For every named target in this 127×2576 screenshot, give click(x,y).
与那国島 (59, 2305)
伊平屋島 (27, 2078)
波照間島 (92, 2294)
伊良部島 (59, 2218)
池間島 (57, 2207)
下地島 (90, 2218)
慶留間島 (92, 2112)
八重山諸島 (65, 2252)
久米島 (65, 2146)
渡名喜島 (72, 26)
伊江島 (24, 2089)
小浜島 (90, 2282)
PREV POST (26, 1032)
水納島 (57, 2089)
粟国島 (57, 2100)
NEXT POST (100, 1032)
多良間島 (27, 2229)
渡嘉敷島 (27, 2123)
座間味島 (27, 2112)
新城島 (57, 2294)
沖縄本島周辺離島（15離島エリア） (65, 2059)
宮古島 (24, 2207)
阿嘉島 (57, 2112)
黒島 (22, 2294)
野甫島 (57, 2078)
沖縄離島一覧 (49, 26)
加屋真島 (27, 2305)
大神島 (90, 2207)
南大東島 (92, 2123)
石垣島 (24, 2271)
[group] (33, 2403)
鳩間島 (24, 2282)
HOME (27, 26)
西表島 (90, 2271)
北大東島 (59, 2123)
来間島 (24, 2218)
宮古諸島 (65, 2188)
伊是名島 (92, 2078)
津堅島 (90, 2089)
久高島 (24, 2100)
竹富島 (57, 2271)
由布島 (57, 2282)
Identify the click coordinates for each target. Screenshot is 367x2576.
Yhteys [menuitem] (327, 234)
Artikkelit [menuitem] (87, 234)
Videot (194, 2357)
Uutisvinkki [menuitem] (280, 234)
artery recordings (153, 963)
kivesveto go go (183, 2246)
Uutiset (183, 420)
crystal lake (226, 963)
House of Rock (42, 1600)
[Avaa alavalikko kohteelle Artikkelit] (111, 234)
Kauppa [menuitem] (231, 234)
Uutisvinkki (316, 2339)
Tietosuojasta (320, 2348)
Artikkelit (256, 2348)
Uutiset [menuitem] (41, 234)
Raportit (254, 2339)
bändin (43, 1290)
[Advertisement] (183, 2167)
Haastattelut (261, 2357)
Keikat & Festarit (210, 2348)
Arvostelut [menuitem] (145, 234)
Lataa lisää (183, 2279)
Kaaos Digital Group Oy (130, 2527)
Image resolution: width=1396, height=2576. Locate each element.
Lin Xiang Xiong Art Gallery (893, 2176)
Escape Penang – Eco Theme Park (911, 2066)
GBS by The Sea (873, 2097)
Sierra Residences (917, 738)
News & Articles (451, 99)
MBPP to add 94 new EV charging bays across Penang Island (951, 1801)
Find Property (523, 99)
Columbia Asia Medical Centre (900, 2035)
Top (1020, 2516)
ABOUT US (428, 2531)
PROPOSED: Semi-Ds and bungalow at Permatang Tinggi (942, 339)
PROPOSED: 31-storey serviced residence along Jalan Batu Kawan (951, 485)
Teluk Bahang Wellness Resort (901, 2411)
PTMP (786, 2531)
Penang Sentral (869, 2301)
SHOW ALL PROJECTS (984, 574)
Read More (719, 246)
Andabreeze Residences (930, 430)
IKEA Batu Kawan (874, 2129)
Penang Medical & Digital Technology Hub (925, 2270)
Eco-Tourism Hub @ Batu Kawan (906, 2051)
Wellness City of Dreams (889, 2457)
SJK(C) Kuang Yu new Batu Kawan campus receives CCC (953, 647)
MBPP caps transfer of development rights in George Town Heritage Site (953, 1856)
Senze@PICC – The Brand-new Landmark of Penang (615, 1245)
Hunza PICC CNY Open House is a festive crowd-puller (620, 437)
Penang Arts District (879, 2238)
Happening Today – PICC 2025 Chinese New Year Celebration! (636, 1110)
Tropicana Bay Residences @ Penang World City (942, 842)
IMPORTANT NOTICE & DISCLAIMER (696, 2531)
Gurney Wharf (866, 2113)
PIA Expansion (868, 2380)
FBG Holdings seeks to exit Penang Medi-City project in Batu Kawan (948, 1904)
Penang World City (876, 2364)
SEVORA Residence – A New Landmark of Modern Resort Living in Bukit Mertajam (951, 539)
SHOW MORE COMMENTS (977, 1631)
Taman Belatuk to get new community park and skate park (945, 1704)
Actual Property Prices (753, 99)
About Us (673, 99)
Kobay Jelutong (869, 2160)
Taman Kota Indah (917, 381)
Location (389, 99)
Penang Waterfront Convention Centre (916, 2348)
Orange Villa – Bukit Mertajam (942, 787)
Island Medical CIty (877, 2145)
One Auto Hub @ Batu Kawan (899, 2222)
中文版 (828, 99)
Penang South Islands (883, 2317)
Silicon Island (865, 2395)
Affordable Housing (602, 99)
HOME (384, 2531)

Task item:
In the records above, some lines hold the word "SHOW"; copy each such line.

Task response:
SHOW ALL PROJECTS (984, 574)
SHOW MORE COMMENTS (977, 1631)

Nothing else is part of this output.